Table 1.
Pathology | Possible Mechanism | Effect on Hormonal Axis | Clinical Features | Management Issues and Solutions |
---|---|---|---|---|
Pituitary | ||||
Central hypocortisolism and hypothyroidism | Hypophysitis resulting from infiltration by virus [41] Hypothalamic involvement [41] Destruction of ACE2 in hypothalamus [43, 44] Molecular mimicry of SARS-CoV-1 to ACTH and subsequent host defense mechanisms [46] |
Impaired ACTH/cortisol production Low thyroid hormones sometimes with low TSH |
Postviral syndromes [41] | Cosyntropin/Synacthen test TSH and free T4 If deficient, hormone replacement in physiological doses [41] |
Hyperprolactinemia | Dopaminergic stress response [48] | Transient hyperprolactinemia | Asymptomatic | Prolactin levels may be high during acute illness.

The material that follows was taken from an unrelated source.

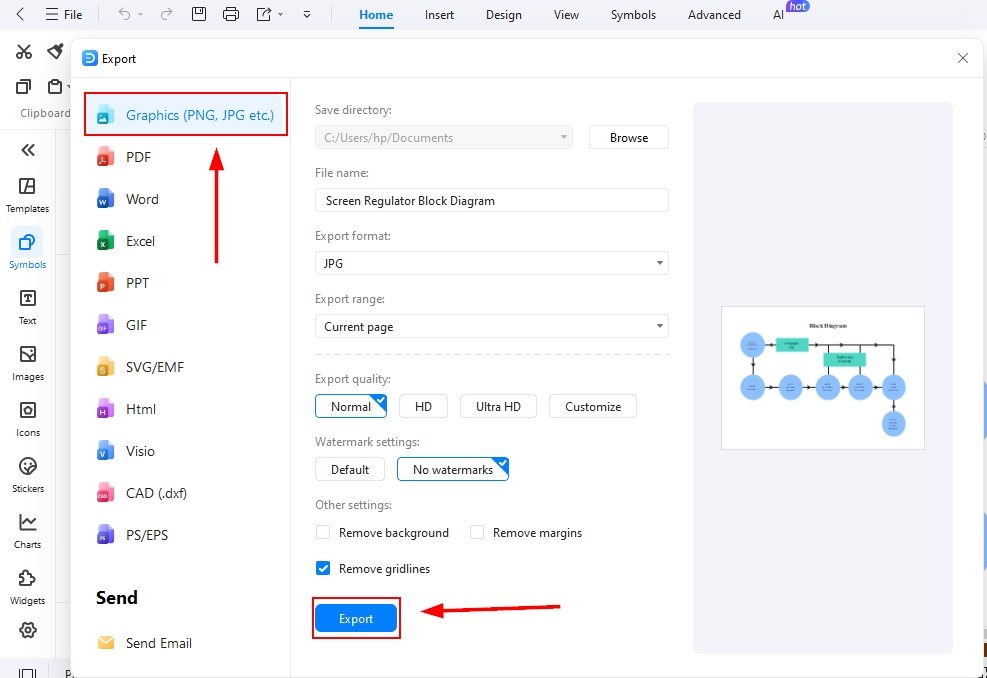Pick the GIF export format
This screenshot has width=987, height=678.
point(138,325)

Caution on interactions of DRA with CYP450 inducing antivirals and amine based pressors/inotropes [55, 56] |
Electrolyte imbalances | ||||
Hypernatremia | High fever, tachypnea, gastrointestinal losses, inability to take adequate fluids [52] | Hypernatremia | Impaired level of consciousness | Monitor electrolytes Replacement Convert desmopressin to parenteral form [52] |
Hypokalemia | Gastrointestinal losses [52] Upregulation of the RAAS by degradation of ACE2 [53, 54] |
Hypokalemia | Clinical features of hypokalemia | Monitor electrolytes Replacement |
Adrenal | ||||
Hypoadrenalism | Adrenal necrosis and vasculitis from direct cytopathic effect or inflammatory response [29, 59] | Hypocortisolism | Postural hypotension Persistently low blood pressure Hyperkalemia and hyponatremia |
Serum 9 am cortisol Cosyntropin test Hydrocortisone therapy |
Thyroid | ||||
Hypothyroidism | Destruction of follicular and parafollicular cells of thyroid [83] | Primary hypothyroidism | Hypothyroid features | High TSH and low free T4 Thyroxine replacement |
Decreased activity of type 1 deiodinase activity, increased activity of type 3 deiodinase activity, and down-regulation of hypothalamic pituitary axis [82] | Sick euthyroidism | Clinically not significant | Difficulty in differentiating during acute illness, test TSH and free T4 following recovery | |
Hypophysitis/ hypothalamic involvement [41] | Central hypothyroidism | Hypothyroid features | Low TSH and free T4 Thyroxine replacement |
|
Pancreas | ||||
Hypo-/hyperglycemia | Direct viral injury on ACE2 expressing islet cells [89] Hyperglycemia glycosylates ACE2 and viral S protein, facilitating viral entry [92] Pancreatitis [90]: direct viral injury, response to systemic inflammation, immune-mediated injury |
Possible hypoinsulinemia Stress response up-regulates cortisol, growth hormone, and adrenergic activity with hyperglycemic effects |
Hyperglycemia Mild pancreatitis: minimal or no symptoms |
Hyperglycemia predicts poor prognosis Requires frequent monitoring and titration of treatment Potential anti-COVID therapies may cause hypo- and hyperglycemia [100] |
Parathyroid | ||||
No direct effect | Not identified | Not identified | None | |
Gonads | ||||
Hypogonadism | Entry of virus into spermatogonia and somatic cells using ACE2 receptors [123, 124] Destruction of seminiferous tubules and reduced spermatozoa from immune-mediated orchitis [126] |
Impaired spermatogenesis and androgen synthesis | Male hypogonadism and subfertility | Follow-up after recovery from acute infection |